Stated problem:
Count the lines below that contain the string "resolution", matching case exactly, and reply with only the number.

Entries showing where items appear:
/---

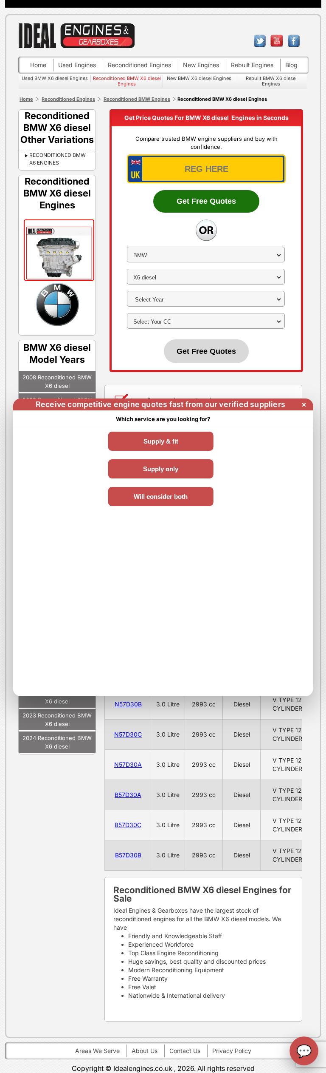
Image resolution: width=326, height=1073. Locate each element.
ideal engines (76, 35)
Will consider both (161, 496)
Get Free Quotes (206, 201)
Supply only (160, 468)
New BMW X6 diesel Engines (199, 78)
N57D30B (128, 704)
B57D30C (128, 824)
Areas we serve (97, 1050)
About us (144, 1050)
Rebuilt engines (252, 64)
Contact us (184, 1050)
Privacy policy (231, 1050)
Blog (291, 64)
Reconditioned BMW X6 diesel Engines (127, 81)
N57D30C (128, 734)
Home (38, 64)
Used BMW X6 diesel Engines (55, 78)
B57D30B (128, 855)
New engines (201, 64)
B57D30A (128, 794)
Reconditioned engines (139, 64)
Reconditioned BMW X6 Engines (57, 159)
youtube (276, 40)
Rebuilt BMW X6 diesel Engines (271, 81)
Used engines (77, 64)
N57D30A (128, 764)
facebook (293, 40)
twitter (259, 40)
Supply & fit (160, 441)
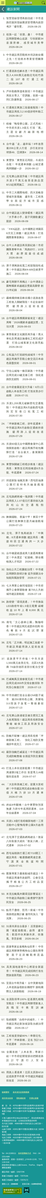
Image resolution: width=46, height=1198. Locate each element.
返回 (3, 9)
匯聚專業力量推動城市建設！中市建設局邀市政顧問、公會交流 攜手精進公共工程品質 (22, 879)
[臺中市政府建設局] (23, 2)
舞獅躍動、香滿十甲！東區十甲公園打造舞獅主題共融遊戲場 (22, 521)
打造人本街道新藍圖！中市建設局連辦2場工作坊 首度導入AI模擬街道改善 (22, 772)
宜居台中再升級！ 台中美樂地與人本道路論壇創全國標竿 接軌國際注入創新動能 (22, 987)
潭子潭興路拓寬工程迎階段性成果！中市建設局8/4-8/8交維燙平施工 (22, 269)
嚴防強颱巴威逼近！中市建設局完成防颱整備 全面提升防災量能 (22, 756)
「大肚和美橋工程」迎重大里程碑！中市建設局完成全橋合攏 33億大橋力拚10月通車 (22, 790)
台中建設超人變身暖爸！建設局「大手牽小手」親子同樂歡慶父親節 (22, 217)
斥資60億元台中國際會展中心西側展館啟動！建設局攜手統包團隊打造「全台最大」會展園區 (22, 450)
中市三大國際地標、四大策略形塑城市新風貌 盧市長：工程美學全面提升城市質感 (22, 198)
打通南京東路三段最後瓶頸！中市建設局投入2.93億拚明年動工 (23, 111)
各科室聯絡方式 (24, 1153)
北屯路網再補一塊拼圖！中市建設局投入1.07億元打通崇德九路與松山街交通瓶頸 (22, 502)
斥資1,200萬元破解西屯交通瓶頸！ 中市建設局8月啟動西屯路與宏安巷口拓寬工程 (22, 409)
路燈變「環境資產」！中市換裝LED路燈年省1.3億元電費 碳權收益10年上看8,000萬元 (22, 608)
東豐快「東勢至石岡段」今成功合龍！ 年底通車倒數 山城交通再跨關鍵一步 (23, 164)
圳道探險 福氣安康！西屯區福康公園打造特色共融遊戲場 (22, 484)
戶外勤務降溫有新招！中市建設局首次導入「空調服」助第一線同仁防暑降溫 (23, 95)
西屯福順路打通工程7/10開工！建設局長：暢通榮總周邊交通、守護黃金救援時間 (22, 859)
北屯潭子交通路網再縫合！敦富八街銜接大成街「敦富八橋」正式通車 (22, 841)
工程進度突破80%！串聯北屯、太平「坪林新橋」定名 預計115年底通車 (22, 1039)
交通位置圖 (33, 1098)
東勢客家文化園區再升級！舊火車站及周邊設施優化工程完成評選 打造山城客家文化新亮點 (22, 340)
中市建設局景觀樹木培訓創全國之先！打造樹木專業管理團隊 (23, 58)
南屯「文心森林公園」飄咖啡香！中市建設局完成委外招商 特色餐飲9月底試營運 (22, 628)
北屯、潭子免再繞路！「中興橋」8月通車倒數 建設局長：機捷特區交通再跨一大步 (22, 539)
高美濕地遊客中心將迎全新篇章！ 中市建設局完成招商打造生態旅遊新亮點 (22, 971)
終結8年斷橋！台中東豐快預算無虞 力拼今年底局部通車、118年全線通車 (22, 808)
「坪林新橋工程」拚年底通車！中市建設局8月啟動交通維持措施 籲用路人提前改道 (22, 429)
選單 (2, 2)
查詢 (43, 2)
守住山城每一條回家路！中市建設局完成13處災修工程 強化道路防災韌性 (22, 375)
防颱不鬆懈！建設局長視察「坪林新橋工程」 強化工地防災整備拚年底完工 (22, 740)
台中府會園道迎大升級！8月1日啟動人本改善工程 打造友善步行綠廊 (22, 391)
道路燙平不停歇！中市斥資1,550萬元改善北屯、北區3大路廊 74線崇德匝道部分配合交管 (22, 664)
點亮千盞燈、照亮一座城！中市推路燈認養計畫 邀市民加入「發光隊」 (22, 914)
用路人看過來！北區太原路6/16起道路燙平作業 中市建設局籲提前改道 (22, 1076)
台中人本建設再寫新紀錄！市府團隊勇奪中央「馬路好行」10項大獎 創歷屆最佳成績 (22, 251)
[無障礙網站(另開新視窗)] (12, 1191)
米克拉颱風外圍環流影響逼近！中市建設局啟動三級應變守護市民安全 (22, 898)
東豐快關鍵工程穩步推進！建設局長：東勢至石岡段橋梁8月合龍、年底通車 (22, 468)
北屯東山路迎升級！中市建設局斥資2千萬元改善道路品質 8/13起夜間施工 (23, 180)
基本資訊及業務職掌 (21, 1092)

\---

Exercise result:
2